Pero, en el umbral de esa plenitud de luz que será la luz del Resucitado, Jesús muestra a sus discípulos un avance, mostrando a través de la carne la riqueza de luz y de vida divinas que llevaba dentro. Esplendor inimaginable de luminosidad, rumor de las fuentes profundas de la vida.

«Jesús brillaba como el sol, escribe san Agustín, para indicar que él es la luz que ilumina a todo hombre que viene a este mundo; mostrando que lo que es la luz del sol para la carne, Cristo lo es para los ojos del corazón».

Los discípulos se encontraban bien. O, quizás, habría que afirmar que muy bien, pues ya plantean allá arriba el principio de una urbanización. Olvidaban aquello que muchas veces comentamos: en esta vida estamos de paso. Lo comentamos, pero luego no somos consecuentes en vivir de acuerdo a la sabiduría encerrada en esas palabras.

Esto lo entiende y lo vive a la perfección Abraham. El Señor le dice: «marcha de tu país, de tu clan, de tu familia, hacia el país que te mostraré». Y Abraham se fío y marchó apoyado en la promesa de Dios. No le será fácil vivir en su condición de peregrino. Encontrará unas circunstancias exteriores que le pondrá obstáculos fuertes, pero que nunca le arrebatarán la confianza en Dios. Otras circunstancias, o situaciones, pondrán a prueba su capacidad de escucha y le ayudarán a purificar el corazón. De este modo Abraham es un referente principal para nuestra vida de fe, nuestra vida de peregrinos que pasamos por este mundo hacia la casa del Padre. Todo va pasando. Todos pasamos… ¿Cómo vivimos esta paso?

Jesús no se queda en la seguridad de su casa, de los suyos, del monte,… les invita a bajar y a seguir el camino de Jerusalén, el camino de la cruz, a beber el cáliz hasta la última gota. Jesús tiene muy claro su camino en este mundo: «he venido a este mundo para servir i y dar la vida por todos». Pero Jesús al dar la vida desde la fuerza y la generosidad del amor la vuelve a tomar, «le quita el poder a la muerte y con la Buena Noticia del Evangelio hace resplandecer la luz de la vida y de la inmortalidad».

Este es el misterio del Luminoso, Cristo, nuestro Maestro, que nos sugiere el camino, como decía la antífona de entrada: «buscad mi presencia». Es la invitación que podemos escuchar cada uno en nuestro corazón si estamos habituados a escuchar en profundidad.

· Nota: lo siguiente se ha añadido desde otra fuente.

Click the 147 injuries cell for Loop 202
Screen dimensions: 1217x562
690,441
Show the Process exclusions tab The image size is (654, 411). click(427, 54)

Esa presencia viene a ser una realidad si vivimos todos lo que ahora se invita a estos dos hermanos nuestros que reciben el Ministerio de Lector y de Acólito: «meditar asiduamente la Palabra de Dios, comprenderla y anunciarla con fidelidad, para que viva en el corazón de los hombres».

Pero no basta escuchar la Palabra como la oyen los apóstoles en el monte: «Este es mi Hijo amado, escuchadlo».

Es preciso bajar del monte, seguir el camino y ser asiduos «en alimentarnos con el Pan de vida, compartirlo y distribuirlo a los hermanos, y así crecer en la fe y en el amor para edificar la Iglesia».

En una palabra: vivir la eucaristía aquí en torno a la mesa del altar, contemplando el amor que se entrega, y proyectar luego esta eucaristía, este amor, en la vida concreta de cada día, viviendo ese mismo amor que se entrega, con la alegría en el corazón de Cristo, el Luminoso.